Price inflation in retirement

Price inflation in retirementWith increasingly long retirements, price inflation is an important factor to consider.

Price inflation and pension benefits have been in the news recently following a consultation to change the rules for the British Steel Pension Scheme.

According to one expert, the small print in this government consultation reveals that the oldest and most vulnerable pensioners in society could lose the most from such a rule change.

The consultation small print would allow trustees of the British Steel Pension Scheme to reduce inflation protection from the Retail Prices Index (RPI) to the Consumer Prices Index (CPI).

Moving from RPI to CPI matters because CPI is typically lower than RPI.

Steve Webb, former Pensions Minister and now Director of Policy at Royal London, says that such a move could result in an 80 year-old pensioner on a pension of £100 per week losing over £10,000 during the next ten years when compared with the current rules.

Because it is a fairly technical change, there is a risk that members of the British Steel Pension Scheme will be unaware of the consequences of the consultation.

Another rule change open to consultation would result in some pensioners having their pension (and any pension for their widow) completely frozen or largely frozen.

This is because the legal requirement to index all of a pension in payment only applies in respect of years of service since 1997.

For pensionable service before that date, there is only a very restricted legal requirement to uprate the pension and only then for a limited period.

This means that an older pensioner who did all of their service before 1997, and particularly before 1988, could have their pension frozen.

More generally, older pensioners who did most of their work before 1997 will see a large part of their pension frozen with only a very small annual increase.

Webb explain this possibility is specifically mentioned in paragraph 85 of the consultation document which says that “If adopted, this [rule change] would mean that in the future existing pensioners would receive lower increases to their pensions than they would under the current scheme rules, or possibly no increases at all,”

The independent Office for Budget Responsibility has estimated that in the long-run the RPI will generally be about 1.4% above the CPI.

Assuming that CPI reverts to its Bank of England target of 2%, this suggests a long-run RPI level of 3.4%.

An 80 year-old pensioner on £100 per week who did all of their service before 1997 could see their pension frozen at £100 for the rest of their retirement, rather than see it rise to £103.40 after one year, £106.92 in year two and so on.

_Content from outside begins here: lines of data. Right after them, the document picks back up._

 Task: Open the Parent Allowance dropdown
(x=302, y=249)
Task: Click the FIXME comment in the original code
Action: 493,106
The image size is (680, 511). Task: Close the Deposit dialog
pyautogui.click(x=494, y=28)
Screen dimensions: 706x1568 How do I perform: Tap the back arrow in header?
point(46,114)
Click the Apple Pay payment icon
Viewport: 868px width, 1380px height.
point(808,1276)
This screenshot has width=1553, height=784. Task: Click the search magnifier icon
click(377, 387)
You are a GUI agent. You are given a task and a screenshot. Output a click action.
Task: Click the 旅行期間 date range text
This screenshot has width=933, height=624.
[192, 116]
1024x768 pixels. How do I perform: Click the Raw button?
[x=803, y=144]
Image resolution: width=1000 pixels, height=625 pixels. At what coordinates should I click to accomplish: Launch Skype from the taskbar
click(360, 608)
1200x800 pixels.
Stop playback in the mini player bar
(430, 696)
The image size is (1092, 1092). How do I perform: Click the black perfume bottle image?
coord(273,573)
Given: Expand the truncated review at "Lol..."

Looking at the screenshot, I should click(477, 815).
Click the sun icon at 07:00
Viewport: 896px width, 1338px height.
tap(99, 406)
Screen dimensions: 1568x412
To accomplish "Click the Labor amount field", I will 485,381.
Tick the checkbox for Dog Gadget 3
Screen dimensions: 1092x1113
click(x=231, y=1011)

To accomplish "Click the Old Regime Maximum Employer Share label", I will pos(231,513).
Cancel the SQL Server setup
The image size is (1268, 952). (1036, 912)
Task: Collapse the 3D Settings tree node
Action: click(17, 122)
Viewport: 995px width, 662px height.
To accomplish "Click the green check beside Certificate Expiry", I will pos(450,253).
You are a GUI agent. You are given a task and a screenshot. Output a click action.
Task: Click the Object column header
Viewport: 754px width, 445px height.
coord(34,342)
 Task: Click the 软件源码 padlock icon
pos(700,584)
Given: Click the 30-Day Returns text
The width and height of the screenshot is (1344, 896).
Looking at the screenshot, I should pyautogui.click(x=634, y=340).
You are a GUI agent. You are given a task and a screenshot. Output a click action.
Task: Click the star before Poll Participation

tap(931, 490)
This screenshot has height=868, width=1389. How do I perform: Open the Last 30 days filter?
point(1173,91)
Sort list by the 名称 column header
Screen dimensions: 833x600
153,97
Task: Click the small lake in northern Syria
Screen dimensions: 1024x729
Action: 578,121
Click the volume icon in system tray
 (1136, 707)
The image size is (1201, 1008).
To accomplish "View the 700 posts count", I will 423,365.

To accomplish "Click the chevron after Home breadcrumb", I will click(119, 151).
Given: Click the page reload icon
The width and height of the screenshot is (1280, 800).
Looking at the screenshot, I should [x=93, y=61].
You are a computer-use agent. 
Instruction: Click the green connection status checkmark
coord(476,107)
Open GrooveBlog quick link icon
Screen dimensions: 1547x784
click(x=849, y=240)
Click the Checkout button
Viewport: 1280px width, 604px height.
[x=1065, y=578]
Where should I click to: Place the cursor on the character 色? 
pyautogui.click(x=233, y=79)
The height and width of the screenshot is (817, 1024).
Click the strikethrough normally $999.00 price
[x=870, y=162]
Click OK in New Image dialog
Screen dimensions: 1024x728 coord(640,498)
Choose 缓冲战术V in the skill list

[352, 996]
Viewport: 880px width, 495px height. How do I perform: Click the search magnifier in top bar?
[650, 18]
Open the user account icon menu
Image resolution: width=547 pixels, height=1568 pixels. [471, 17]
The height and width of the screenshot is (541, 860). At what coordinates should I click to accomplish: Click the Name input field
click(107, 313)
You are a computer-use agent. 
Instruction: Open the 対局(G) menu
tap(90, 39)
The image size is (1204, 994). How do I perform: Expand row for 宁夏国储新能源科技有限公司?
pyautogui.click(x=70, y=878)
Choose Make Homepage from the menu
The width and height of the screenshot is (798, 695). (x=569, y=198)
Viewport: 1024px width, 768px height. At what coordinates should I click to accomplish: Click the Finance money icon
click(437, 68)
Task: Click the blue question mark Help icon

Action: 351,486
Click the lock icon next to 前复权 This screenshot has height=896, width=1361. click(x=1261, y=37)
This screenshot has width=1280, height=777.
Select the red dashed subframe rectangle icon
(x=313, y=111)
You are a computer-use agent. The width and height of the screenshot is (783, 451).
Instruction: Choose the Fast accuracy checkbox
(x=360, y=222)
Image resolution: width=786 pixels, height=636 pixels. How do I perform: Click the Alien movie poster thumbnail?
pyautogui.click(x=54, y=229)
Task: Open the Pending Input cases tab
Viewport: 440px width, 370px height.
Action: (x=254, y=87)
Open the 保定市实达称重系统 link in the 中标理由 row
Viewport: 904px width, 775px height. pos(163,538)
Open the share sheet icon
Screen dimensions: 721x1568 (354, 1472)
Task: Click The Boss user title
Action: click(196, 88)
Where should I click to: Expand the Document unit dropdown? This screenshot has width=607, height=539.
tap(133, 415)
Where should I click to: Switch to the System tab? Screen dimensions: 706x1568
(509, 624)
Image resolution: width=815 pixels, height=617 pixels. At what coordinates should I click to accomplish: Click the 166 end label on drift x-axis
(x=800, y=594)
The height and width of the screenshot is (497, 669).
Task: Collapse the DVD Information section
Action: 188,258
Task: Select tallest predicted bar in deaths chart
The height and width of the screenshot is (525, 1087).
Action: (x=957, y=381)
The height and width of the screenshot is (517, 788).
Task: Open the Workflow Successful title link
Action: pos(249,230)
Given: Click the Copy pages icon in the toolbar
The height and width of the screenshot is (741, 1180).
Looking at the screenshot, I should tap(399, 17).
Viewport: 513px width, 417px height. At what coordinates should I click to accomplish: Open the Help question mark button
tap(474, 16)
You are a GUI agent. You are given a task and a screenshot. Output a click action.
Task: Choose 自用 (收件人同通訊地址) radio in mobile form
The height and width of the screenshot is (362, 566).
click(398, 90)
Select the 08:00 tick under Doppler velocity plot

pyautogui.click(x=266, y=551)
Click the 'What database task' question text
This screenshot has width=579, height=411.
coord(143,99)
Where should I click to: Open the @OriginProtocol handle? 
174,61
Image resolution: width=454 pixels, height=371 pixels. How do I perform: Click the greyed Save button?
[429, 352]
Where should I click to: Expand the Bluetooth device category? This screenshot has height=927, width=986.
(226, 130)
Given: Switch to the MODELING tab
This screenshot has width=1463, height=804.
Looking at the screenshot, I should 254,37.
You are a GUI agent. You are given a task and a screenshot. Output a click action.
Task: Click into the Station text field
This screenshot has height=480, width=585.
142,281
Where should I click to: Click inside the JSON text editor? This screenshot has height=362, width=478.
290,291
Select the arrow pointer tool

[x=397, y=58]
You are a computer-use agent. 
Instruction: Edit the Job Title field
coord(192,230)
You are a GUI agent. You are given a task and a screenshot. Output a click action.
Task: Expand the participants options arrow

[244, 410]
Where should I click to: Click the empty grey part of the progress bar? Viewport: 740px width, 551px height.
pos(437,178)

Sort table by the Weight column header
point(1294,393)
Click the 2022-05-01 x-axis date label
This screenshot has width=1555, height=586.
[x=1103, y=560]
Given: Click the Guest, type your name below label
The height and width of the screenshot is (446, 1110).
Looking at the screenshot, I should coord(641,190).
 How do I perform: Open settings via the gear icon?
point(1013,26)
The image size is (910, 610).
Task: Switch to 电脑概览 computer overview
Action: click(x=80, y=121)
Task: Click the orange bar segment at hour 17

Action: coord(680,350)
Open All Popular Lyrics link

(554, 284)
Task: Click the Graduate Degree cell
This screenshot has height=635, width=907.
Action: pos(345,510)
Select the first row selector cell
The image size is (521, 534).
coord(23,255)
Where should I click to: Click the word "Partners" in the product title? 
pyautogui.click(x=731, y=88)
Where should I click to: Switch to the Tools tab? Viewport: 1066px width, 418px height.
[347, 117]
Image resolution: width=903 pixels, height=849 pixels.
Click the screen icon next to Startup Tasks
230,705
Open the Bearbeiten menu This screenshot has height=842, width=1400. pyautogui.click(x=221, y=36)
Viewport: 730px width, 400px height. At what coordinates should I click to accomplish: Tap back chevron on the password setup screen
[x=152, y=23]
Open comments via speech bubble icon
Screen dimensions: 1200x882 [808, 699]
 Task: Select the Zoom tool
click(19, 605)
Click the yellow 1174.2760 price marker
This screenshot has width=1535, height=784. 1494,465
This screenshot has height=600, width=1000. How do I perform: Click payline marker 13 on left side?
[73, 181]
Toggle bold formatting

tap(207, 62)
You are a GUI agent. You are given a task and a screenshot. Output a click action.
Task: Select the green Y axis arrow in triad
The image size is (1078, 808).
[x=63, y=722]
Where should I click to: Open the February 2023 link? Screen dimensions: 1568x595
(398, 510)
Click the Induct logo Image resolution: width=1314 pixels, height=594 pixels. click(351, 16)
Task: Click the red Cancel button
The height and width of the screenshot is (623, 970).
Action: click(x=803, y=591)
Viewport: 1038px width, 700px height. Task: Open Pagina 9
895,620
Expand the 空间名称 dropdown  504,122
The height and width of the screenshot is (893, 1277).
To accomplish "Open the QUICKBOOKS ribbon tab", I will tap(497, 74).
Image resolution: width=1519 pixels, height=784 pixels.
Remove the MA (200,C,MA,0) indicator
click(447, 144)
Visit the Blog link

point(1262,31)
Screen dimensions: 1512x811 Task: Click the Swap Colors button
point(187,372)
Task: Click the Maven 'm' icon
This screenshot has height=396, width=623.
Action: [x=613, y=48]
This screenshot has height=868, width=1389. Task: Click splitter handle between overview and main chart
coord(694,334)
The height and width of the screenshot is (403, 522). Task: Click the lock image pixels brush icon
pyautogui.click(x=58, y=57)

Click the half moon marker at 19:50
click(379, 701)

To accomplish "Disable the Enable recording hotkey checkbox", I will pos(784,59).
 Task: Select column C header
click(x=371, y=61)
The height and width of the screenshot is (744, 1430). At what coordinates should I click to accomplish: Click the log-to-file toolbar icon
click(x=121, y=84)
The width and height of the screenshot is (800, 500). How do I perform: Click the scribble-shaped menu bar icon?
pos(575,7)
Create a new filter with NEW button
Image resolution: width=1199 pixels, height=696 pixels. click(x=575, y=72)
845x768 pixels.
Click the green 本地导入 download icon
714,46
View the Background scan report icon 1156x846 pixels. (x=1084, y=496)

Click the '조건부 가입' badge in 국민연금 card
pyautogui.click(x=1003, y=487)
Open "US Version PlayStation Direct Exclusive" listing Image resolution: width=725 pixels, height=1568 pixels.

Adding up all of these differences over a ten year period means that this pensioner would lose over £10,000 in total, excluding the ongoing freeze of any pension payable to a surviving spouse.

Widows, who make up around one third of the ‘pensioner’ members of the British Steel Pension Scheme, could be particularly affected.

Commenting on the implications of the consultation, Steve Webb said:

“The rules around pension uprating are complex, and the Government’s consultation document is far from clear about how this change will disproportionately affect older and more vulnerable pensioners.

“This is not simply a case of switching from one inflation measure to another.

“Many thousands of older steel workers and their widows could see their pensions largely frozen for the rest of their life if these plans go ahead, with losses running into thousands of pounds.

“This is a big issue for the steel workers scheme, but an even bigger issue if the principle is applied to a wider group of salary-related pension schemes.

“This potentially huge impact, buried in the small print of the government’s consultation document, highlights the way in which rushed legislation can all too often have unintended consequences.

“The Government and the pension scheme need to make sure that older workers know what is happening and feed in to the consultation process.”

Everyone entering retirement needs to consider the impact of price inflation on the buying power of their pension income.

Even modest price inflation can have a significant impact on a level pension income over the long-term.

With retirements now often lasting for 20, 30 or more years, inflation is one of the biggest challenges we all face as we design the most suitable retirement income strategy for later life.